Lastly, we may want to subsample a water quality record by a simple recurring and periodic selection of observations. The example below demonstrates how a user can implement the function subsample_routine() to subsample a water quality record on the 15th of each month.

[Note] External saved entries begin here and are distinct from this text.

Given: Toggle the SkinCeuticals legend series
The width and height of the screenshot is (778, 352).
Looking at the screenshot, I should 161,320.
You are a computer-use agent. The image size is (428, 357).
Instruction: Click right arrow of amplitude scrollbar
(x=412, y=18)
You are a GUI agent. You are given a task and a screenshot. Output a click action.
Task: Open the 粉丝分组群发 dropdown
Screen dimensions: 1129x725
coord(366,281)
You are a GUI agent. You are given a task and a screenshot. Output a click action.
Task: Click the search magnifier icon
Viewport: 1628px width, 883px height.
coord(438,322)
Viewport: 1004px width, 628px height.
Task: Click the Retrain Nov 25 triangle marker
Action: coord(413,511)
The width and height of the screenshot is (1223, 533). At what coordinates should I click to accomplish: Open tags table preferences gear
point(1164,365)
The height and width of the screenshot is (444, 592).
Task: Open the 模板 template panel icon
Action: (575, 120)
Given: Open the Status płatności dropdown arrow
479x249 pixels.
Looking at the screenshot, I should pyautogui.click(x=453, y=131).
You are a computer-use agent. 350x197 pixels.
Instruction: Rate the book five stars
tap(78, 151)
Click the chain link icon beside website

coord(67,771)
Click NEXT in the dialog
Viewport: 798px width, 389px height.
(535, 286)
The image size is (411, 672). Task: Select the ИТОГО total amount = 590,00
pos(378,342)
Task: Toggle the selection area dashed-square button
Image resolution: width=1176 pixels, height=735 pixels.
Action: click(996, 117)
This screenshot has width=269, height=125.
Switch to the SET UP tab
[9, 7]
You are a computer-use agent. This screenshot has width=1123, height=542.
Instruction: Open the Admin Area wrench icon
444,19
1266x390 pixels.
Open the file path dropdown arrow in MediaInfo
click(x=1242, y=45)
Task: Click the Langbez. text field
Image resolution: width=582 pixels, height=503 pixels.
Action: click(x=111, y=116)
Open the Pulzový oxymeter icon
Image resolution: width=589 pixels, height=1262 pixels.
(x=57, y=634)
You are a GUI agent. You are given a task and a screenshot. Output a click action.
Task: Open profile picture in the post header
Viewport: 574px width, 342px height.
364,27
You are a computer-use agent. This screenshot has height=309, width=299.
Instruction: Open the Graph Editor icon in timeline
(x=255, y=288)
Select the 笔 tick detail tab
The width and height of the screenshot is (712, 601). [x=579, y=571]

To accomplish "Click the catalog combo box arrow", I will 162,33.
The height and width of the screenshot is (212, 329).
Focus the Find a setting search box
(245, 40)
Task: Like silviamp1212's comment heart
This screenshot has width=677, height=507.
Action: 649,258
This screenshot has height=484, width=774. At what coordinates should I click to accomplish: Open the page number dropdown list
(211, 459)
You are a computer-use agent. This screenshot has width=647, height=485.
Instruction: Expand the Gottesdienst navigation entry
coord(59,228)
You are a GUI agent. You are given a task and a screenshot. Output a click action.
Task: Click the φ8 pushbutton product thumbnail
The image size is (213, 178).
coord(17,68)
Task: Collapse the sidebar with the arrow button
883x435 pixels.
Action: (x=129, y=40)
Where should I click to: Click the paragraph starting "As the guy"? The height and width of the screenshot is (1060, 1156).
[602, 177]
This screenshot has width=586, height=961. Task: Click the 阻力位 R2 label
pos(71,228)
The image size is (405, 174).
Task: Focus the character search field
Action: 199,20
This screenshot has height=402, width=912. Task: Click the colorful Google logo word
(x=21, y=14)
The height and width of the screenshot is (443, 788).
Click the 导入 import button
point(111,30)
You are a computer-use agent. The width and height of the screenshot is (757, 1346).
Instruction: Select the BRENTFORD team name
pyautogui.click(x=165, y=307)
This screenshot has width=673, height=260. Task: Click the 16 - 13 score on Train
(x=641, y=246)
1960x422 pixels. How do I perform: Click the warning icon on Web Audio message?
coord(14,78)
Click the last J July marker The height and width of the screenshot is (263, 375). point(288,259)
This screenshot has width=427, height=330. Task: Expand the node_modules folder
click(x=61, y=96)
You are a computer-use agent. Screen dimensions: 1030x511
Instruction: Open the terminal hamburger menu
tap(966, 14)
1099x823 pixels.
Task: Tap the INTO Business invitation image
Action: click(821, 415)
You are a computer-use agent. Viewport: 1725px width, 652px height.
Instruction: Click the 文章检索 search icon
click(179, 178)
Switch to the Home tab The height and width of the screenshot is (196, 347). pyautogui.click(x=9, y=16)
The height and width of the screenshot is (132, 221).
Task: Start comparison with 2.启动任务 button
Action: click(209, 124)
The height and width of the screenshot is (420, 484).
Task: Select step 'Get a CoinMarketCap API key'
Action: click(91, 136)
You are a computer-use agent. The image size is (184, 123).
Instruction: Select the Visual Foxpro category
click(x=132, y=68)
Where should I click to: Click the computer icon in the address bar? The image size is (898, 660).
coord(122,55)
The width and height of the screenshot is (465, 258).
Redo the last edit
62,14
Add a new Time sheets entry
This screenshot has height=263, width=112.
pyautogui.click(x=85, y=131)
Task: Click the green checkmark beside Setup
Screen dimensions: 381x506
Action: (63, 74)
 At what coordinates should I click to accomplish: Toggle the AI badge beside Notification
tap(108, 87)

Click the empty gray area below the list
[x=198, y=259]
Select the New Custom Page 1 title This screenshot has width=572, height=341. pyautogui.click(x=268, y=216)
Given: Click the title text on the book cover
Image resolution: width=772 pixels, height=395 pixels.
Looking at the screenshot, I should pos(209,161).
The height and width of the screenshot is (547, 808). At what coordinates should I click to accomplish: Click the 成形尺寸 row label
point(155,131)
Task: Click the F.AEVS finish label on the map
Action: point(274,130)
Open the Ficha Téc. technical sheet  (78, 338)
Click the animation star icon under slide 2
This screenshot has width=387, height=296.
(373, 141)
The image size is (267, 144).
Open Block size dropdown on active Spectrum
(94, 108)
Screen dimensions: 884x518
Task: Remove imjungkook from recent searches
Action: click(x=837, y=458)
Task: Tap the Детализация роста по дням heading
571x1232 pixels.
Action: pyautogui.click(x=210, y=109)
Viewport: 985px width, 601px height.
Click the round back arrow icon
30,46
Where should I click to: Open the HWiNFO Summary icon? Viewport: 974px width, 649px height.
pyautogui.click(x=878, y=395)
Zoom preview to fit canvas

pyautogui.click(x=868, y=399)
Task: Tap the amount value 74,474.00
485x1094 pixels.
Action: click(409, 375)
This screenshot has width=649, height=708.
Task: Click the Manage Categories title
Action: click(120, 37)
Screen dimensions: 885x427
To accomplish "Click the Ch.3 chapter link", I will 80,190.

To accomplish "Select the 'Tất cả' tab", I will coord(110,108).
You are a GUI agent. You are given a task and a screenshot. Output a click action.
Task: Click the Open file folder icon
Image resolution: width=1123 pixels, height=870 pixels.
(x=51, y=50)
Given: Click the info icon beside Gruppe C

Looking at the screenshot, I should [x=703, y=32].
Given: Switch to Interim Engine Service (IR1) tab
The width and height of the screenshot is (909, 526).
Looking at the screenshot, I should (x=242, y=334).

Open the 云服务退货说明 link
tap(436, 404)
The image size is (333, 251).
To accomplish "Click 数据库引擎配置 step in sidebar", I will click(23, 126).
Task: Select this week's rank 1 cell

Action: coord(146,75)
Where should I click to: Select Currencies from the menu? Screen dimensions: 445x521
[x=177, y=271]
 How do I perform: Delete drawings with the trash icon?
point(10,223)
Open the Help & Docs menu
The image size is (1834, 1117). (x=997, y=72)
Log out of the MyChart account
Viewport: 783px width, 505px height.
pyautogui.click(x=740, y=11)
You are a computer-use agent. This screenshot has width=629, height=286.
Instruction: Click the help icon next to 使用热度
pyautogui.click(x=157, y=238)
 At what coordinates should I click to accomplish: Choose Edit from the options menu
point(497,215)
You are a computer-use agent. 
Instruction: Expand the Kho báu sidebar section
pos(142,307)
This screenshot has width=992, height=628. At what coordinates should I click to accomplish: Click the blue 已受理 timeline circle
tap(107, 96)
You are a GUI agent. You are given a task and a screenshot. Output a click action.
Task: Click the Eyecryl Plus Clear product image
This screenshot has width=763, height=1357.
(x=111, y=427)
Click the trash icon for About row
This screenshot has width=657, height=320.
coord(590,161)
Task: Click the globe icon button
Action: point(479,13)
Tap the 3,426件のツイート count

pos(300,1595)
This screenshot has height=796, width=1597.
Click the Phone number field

sroutine <- subsample_routine(
  dates = df$date, 
  values = df$sc, 
  day = 15, freq = "month"
)

sroutine <- merge(df[, -c(3, 4)], sroutine)

plot(
  sroutine[sroutine$selection_type == "not_selected", "date"], 
  sroutine[sroutine$selection_type == "not_selected", "value"], 
  col = "gray", log = "y", 
  xlab = "Date", 
  ylab = "SC (uS/cm)"
)
points(
  sroutine[sroutine$selection_type == "routine", "date"], 
  sroutine[sroutine$selection_type == "routine", "value"], 
  col = "blue", pch = 16
)
legend("topleft", 
  c("Not Selected", "Routine"), 
  fill = c("gray", "blue")
)

plot(
  sroutine$q[sroutine$selection_type == "not_selected"],
  sroutine$value[sroutine$selection_type == "not_selected"],
  pch = 21, col = "gray",
  xlab = "Q (cfs)", ylab = "SC (uS/cm)",
  main = "Subsampled Daily Data",
  log = "x"
)
points(
  sroutine$q[sroutine$selection_type != "not_selected"],
  sroutine$value[sroutine$selection_type != "not_selected"],
  pch = 16, cex = 1.5,
  col = c(
    "routine" = "blue"
  )[sroutine$selection_type[sroutine$selection_type != "not_selected"]]
)
legend(
  "topright",
  legend = c("Not Selected", "Routine"),
  col = c("gray", "blue"),
  pch = c(21, 16),
  bty = "n"
)

It’s important to note that subsample_routine() is a wrapper for the base R function seq.Date() and therefore does not rely on any random number generation. Users do not need to set or provide a seed value in order for results to be reproducible.